Zur Bekämpfung des Ärztemangels will die Gesundheitskasse (ÖGK) Wahlärzte stärker ins öffentliche System einbinden. Sie sollen etwa zur Mitarbeit bei Bereitschaftsdiensten und zur Nutzung der Elektronischen Gesundheitsakte (ELGA) verpflichtet werden, wie ÖGK-Arbeitnehmervertreter Andreas Huss betonte. Die Ärztekammer bremst.
Huss wird turnusmäßig ab 1. Juli Obmann der ÖGK und übernimmt damit von Dienstgeber-Vertreter Matthias Krenn.
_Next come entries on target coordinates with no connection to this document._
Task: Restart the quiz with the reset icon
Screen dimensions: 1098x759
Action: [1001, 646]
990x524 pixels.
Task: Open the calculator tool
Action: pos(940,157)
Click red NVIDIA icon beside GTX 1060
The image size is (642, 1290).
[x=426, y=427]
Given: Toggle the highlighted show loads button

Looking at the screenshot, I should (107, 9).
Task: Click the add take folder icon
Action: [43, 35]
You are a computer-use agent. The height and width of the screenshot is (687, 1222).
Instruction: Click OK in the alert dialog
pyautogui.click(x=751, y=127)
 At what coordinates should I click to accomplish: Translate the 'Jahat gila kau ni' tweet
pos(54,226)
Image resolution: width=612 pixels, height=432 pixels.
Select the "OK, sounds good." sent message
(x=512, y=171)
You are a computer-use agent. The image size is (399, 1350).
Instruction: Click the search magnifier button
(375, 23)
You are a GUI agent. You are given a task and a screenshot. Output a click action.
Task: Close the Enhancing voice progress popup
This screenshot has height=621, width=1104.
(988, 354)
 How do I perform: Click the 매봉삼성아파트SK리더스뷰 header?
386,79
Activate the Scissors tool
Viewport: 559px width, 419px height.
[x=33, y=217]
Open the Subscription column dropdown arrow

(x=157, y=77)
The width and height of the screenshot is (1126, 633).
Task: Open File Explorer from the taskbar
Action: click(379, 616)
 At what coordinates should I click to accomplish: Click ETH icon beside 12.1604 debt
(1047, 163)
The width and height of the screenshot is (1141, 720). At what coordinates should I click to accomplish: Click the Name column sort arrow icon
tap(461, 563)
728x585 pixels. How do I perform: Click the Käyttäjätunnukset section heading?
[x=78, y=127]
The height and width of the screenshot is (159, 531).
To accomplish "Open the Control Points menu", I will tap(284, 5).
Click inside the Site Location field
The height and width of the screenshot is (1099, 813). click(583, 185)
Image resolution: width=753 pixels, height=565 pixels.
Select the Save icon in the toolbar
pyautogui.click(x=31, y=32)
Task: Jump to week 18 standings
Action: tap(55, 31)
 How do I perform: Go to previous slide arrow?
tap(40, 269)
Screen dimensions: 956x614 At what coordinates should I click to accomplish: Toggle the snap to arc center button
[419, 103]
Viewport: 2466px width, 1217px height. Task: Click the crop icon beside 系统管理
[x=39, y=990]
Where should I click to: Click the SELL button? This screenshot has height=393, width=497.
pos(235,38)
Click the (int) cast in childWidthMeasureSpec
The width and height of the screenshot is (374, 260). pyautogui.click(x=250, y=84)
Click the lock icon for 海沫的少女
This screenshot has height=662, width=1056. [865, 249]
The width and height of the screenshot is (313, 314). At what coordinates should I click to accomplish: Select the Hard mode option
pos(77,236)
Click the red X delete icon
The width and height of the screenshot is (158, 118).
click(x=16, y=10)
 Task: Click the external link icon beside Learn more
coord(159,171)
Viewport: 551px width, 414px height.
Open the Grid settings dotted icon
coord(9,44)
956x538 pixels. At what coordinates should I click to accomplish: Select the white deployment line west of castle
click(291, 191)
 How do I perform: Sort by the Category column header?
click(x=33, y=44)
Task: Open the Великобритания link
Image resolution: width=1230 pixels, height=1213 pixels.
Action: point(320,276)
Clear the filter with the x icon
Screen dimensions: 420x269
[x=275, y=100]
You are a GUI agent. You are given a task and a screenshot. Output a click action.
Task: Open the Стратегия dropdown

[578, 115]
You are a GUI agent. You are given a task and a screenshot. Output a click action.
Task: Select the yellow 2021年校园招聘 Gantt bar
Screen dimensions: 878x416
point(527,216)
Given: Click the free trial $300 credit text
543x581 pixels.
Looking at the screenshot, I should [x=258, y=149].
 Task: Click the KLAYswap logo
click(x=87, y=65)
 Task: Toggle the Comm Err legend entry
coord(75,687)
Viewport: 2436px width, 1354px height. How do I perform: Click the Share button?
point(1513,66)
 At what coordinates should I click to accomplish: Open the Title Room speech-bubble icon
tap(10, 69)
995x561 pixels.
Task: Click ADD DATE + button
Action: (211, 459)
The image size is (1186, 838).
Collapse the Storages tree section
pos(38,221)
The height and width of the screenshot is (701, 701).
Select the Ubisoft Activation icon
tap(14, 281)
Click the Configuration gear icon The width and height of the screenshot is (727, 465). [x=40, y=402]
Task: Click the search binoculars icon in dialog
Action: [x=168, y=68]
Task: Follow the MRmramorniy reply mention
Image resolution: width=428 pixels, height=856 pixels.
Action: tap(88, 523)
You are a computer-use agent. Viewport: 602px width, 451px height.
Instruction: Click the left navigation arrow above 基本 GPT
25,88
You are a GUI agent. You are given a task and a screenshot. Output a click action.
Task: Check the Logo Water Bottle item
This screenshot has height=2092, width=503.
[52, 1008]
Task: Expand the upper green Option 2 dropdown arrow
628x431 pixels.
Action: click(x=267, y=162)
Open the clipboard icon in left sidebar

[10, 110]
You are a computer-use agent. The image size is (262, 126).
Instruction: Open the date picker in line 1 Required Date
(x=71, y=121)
Dieser setzte am Mittwoch auf Einigkeit: Mehr als 99 Prozent der Beschlüsse in der ÖGK würden einstimmig gefasst, auch was die Zukunft anlangt, stimme man überein. So brauche es eine Stärkung des niedergelassenen Bereichs, eine Entlastung der Spitäler und der Spitalsambulanzen. Auch mit der Ärztekammer gebe es eine „wertschätzende Gesprächsbasis“.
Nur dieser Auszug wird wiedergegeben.